The e-mail exchanges primarily focus on how local agencies can withdraw from Secure Communities. Though ICE officially has an "opt out" option, it does not allow jails to discontinue fingerprint scans. Instead, local agencies can choose not to be notified when the database identifies an illegal immigrant; ICE still receives that information and can begin the process of removing the individual from the country.

In the back-and-forth emails, ICE officials only once referenced a law or regulation that might make the fingerprint identification system mandatory. And that came in the form of a question from Jerry Brown [PDF], then California’s attorney general.
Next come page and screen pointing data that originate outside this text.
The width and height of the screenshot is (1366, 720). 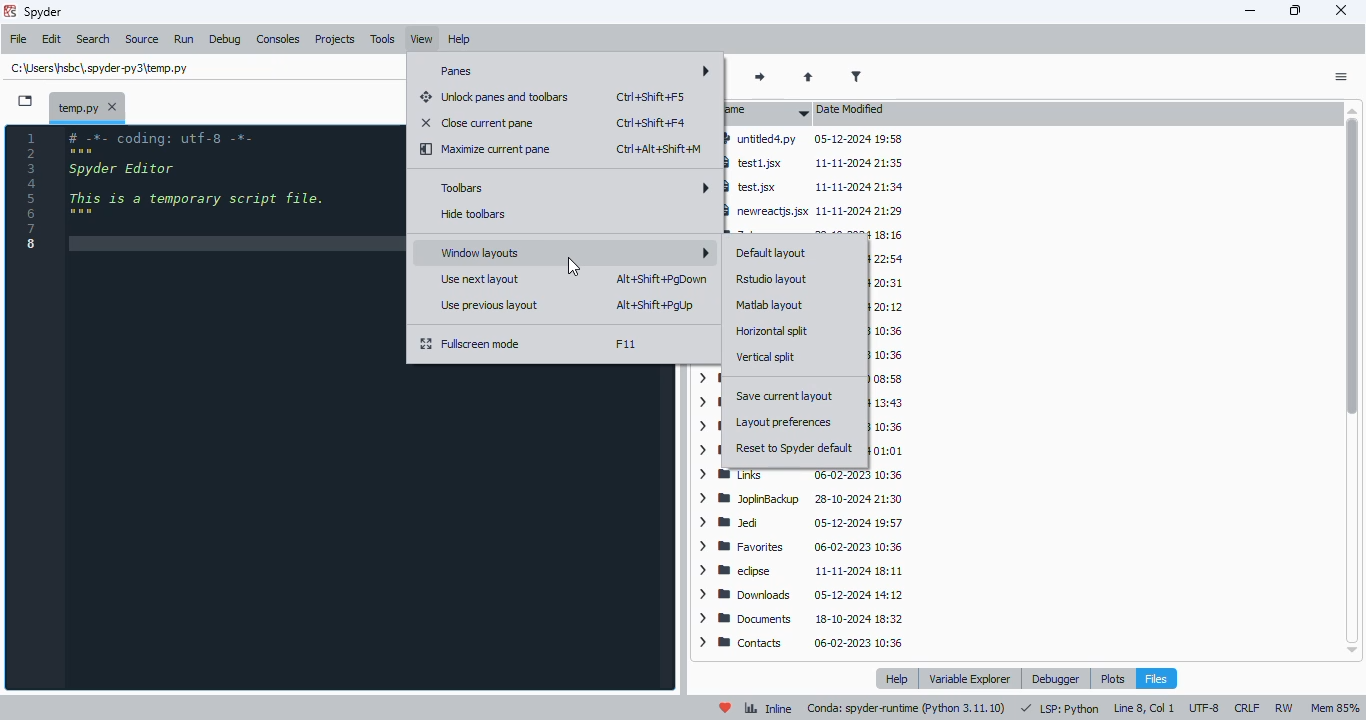 What do you see at coordinates (858, 77) in the screenshot?
I see `filter filenames` at bounding box center [858, 77].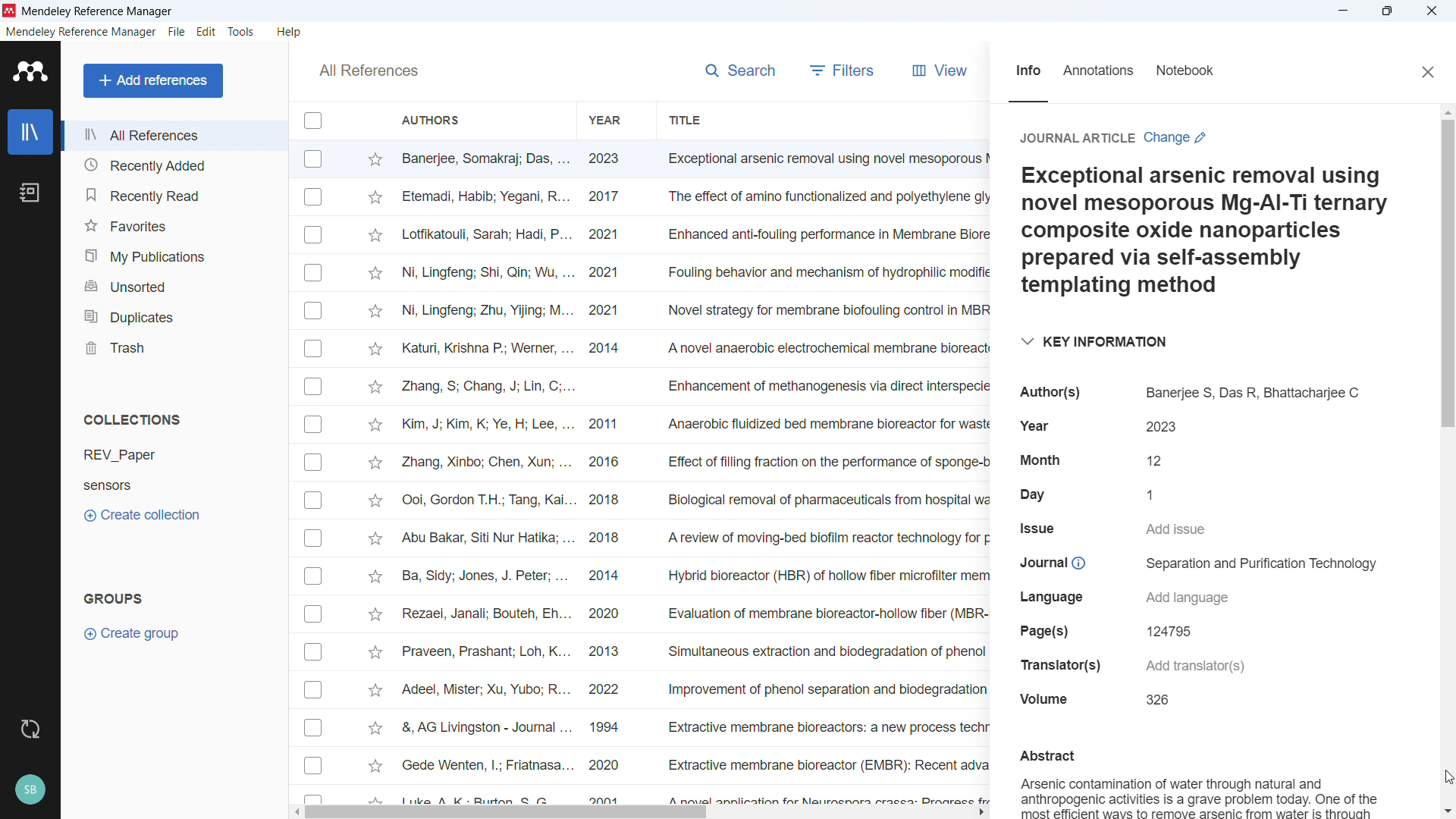 Image resolution: width=1456 pixels, height=819 pixels. What do you see at coordinates (825, 766) in the screenshot?
I see `extractive membrane bioreactor ,recent advances and applications` at bounding box center [825, 766].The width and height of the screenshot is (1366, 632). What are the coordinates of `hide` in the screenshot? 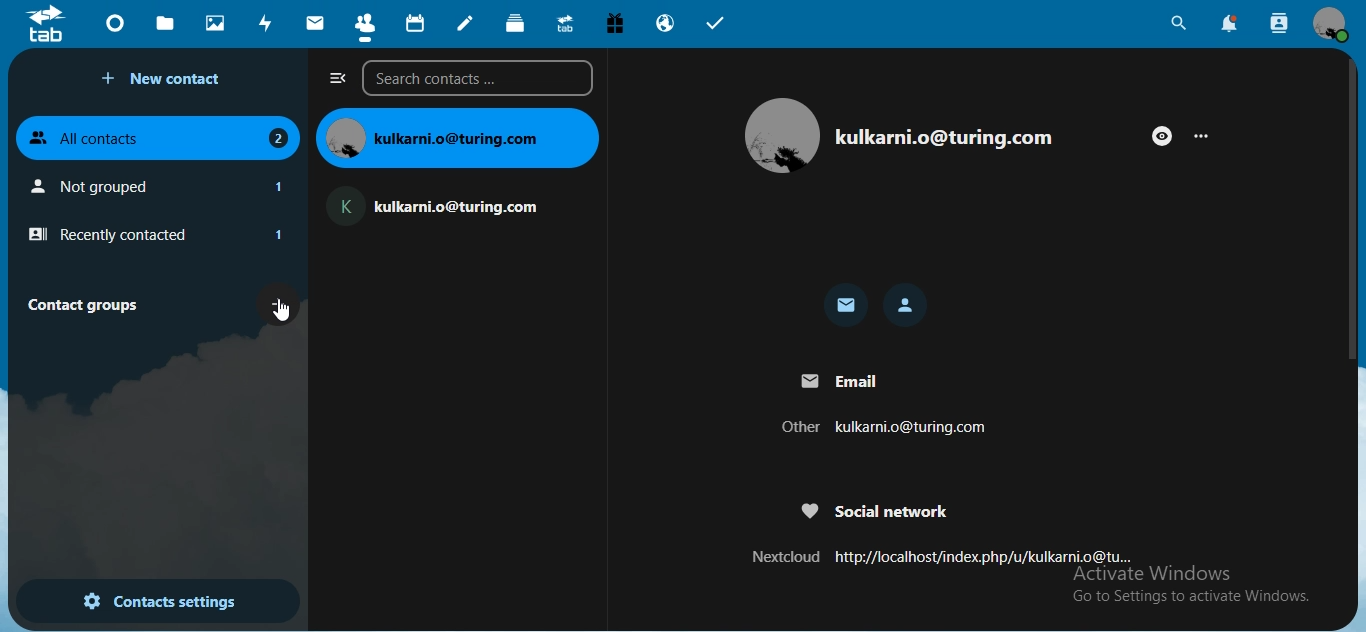 It's located at (1162, 136).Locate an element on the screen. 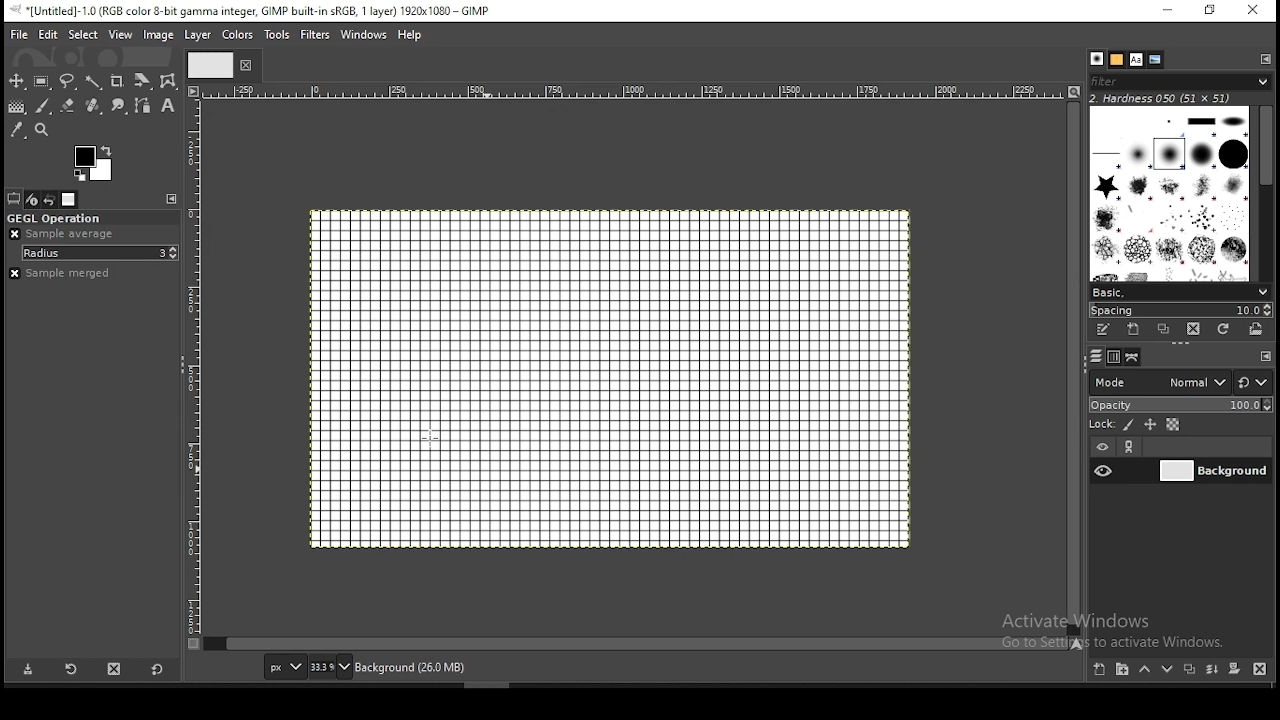 The width and height of the screenshot is (1280, 720). minimize is located at coordinates (1170, 12).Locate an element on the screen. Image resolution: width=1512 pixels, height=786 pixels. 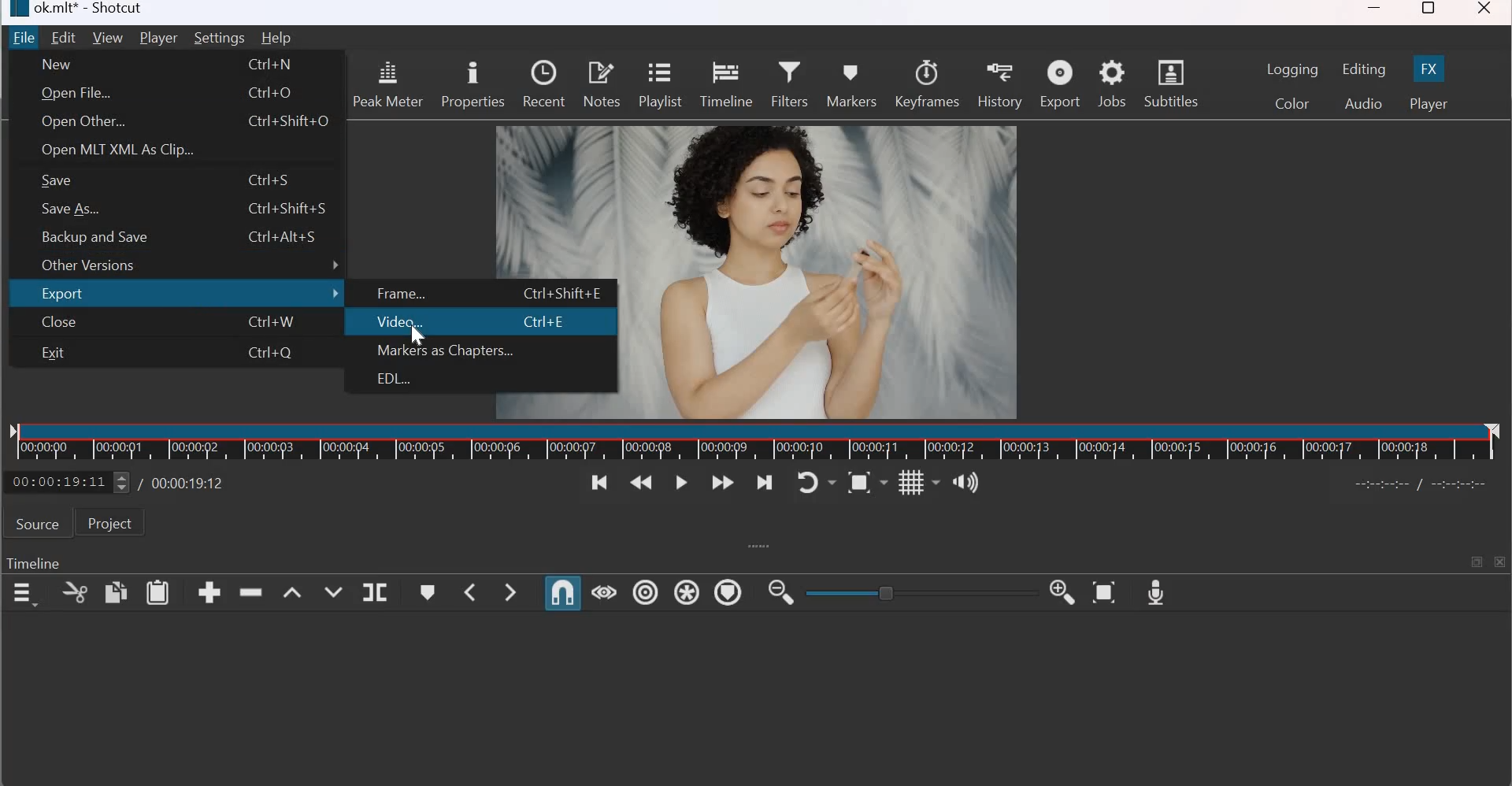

Federal Immigration and Naturalization law (specifically U.S. Code Title 8, Section 1373) is referenced in an e-mail John Morton, ICE’s director, wrote to his chief of staff in July regarding plans to have drinks with Brown.

Brown had questions about the agency’s operations in California. Among them was whether county sheriffs are allowed to withdraw from Secure Communities. “I think he is thinking about whether a refusal to participate violates 1373 or if there is some requirement of participation,” Morton wrote.

That code prohibits government agencies and officials from blocking access to “Immigration and Naturalization Service information regarding the citizenship or immigration status, lawful or unlawful, of any individual.” When the INS merged into the U.S. Department of Homeland Security in 2003, most of its operations were reorganized under ICE.

Brown had prevented San Francisco from opting out of Secure Communities months before his scheduled meet-up with Morton.